What is needed =>
Write out the rows below word for word, omitting the pictures.
## start Input records
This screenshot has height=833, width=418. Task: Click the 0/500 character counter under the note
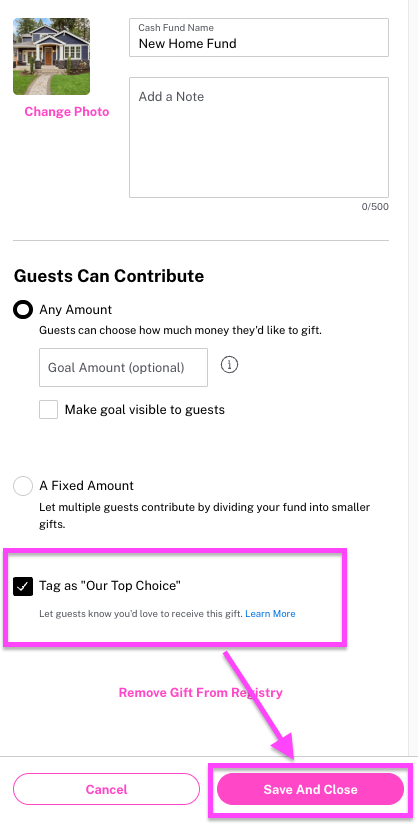click(x=375, y=207)
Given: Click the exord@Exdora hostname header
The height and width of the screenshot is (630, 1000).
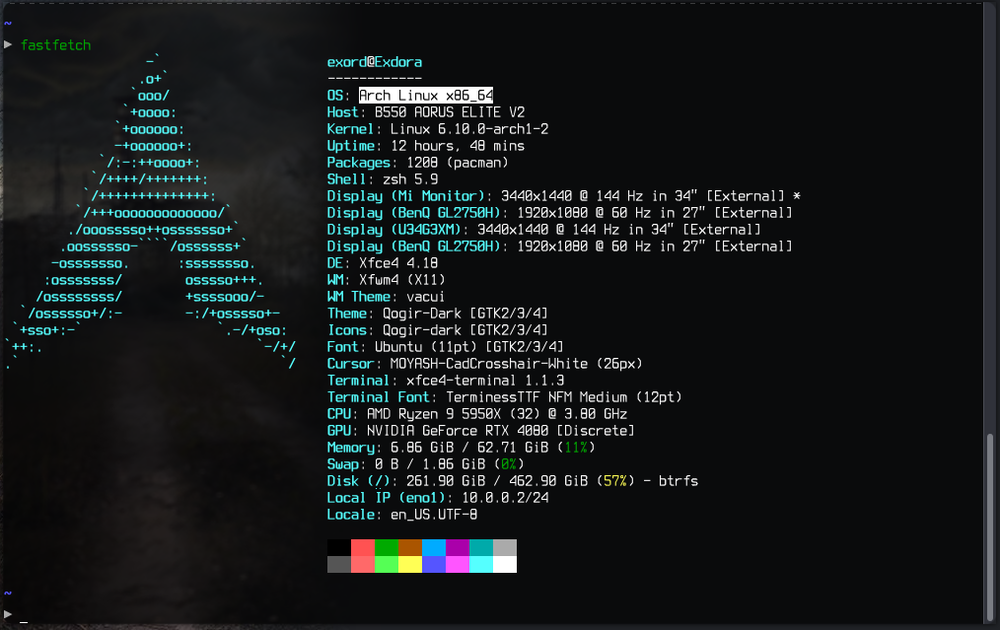Looking at the screenshot, I should (375, 61).
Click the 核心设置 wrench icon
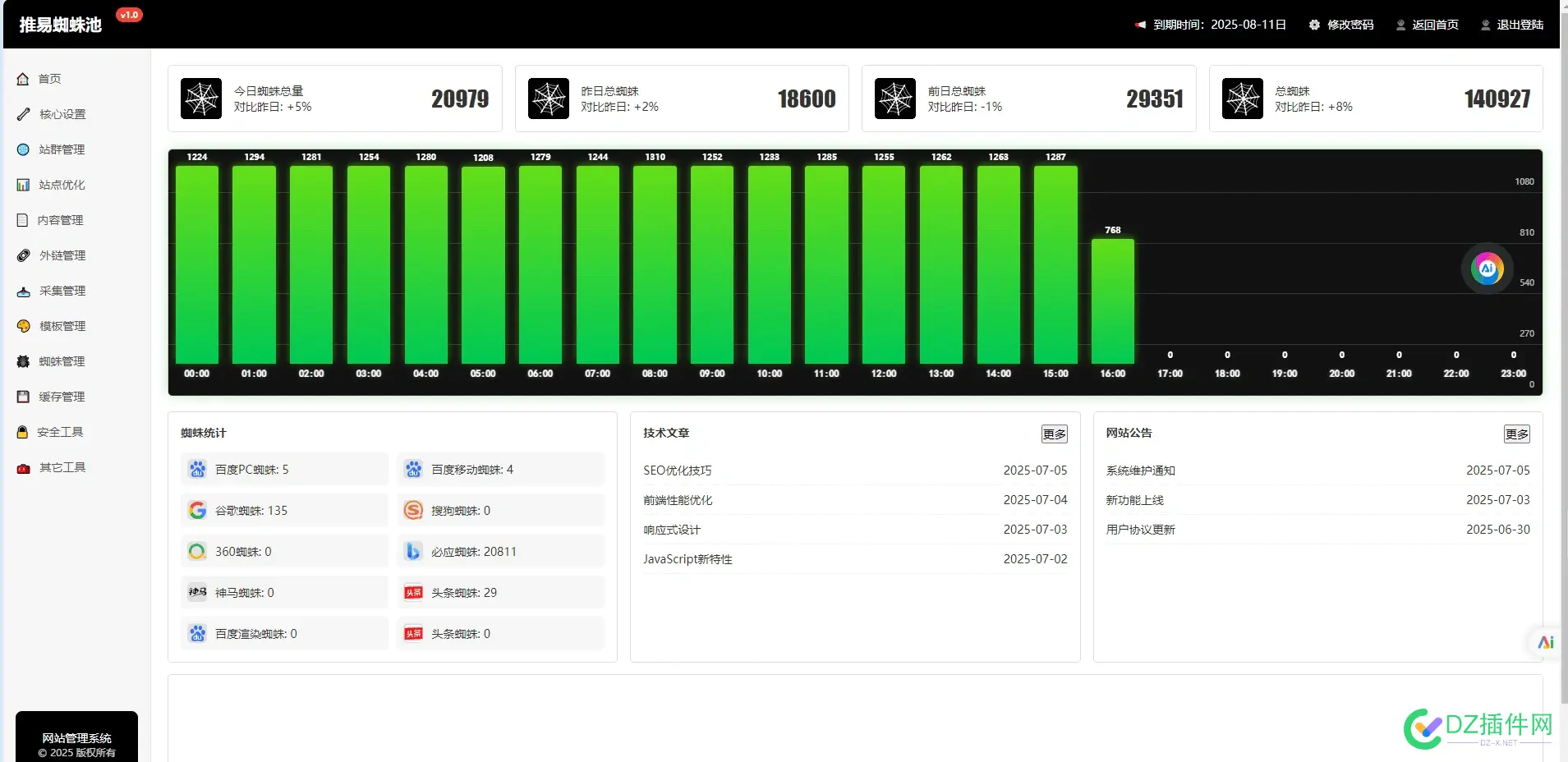Screen dimensions: 1568x762 tap(23, 114)
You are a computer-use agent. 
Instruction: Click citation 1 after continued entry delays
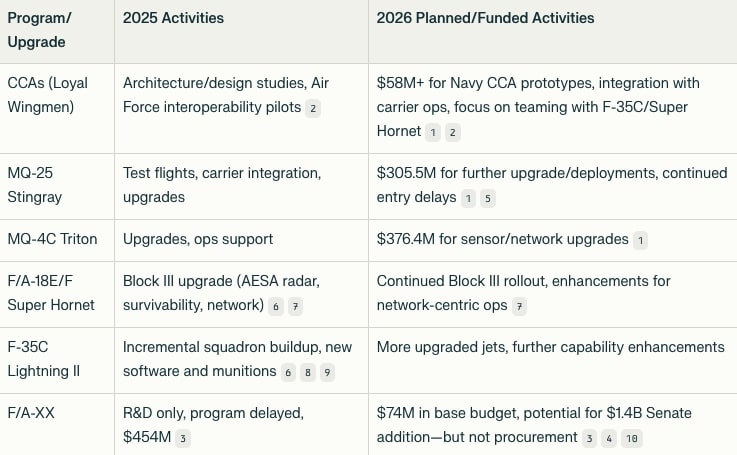(467, 198)
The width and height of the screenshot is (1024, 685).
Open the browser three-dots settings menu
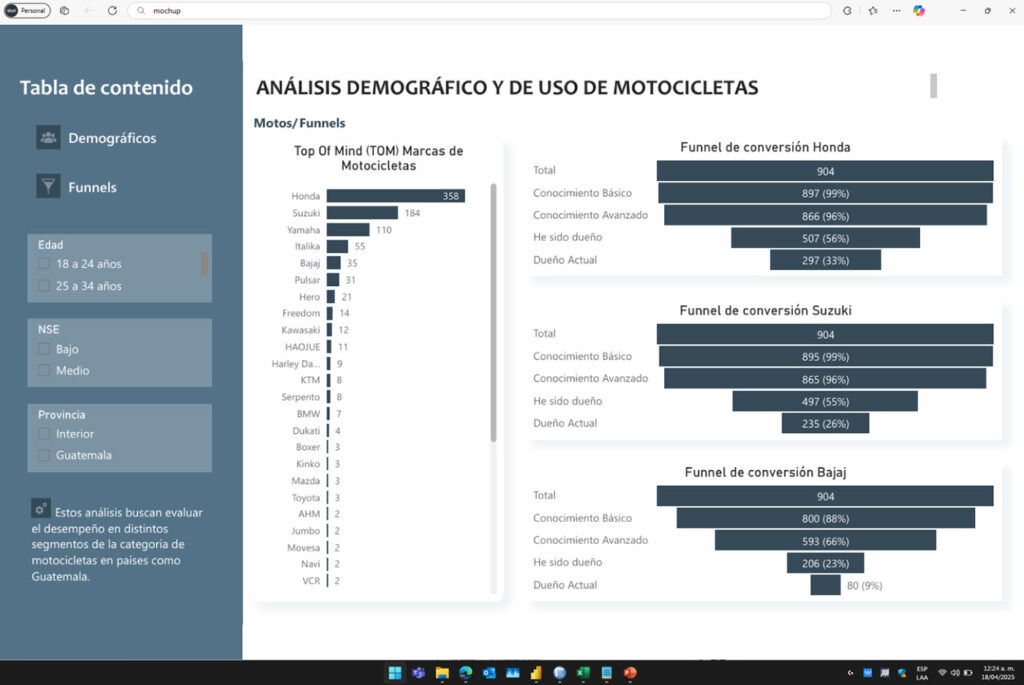point(895,10)
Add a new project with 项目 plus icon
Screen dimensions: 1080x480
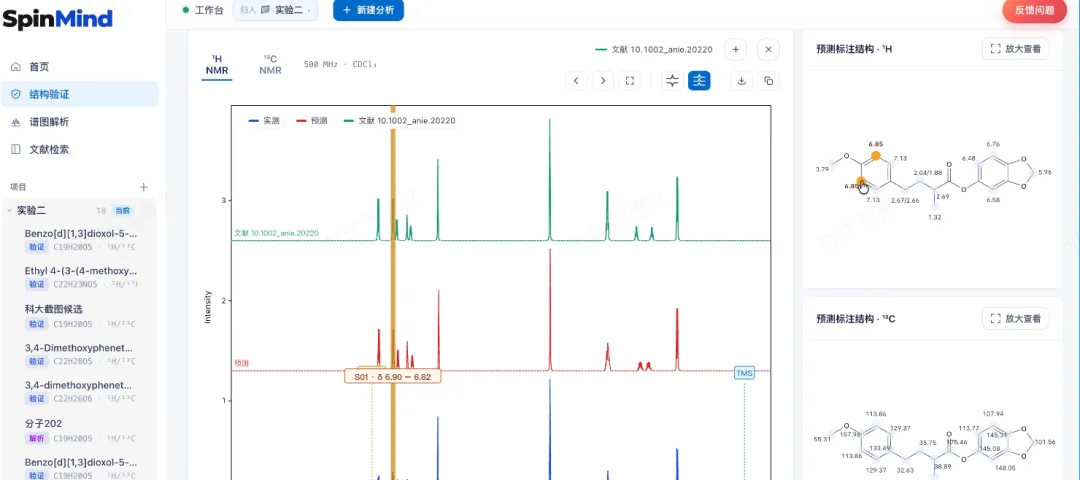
## end Input records
Worked answer =>
This screenshot has height=833, width=418. Task: Click the 0/500 character counter under the note
click(x=375, y=207)
Given: Click the exord@Exdora hostname header
The height and width of the screenshot is (630, 1000).
Looking at the screenshot, I should (375, 61).
Click the 核心设置 wrench icon
Screen dimensions: 1568x762 tap(23, 114)
You are a computer-use agent. 
Instruction: Click citation 1 after continued entry delays
(467, 198)
The width and height of the screenshot is (1024, 685).
Open the browser three-dots settings menu
point(895,10)
Add a new project with 项目 plus icon
Screen dimensions: 1080x480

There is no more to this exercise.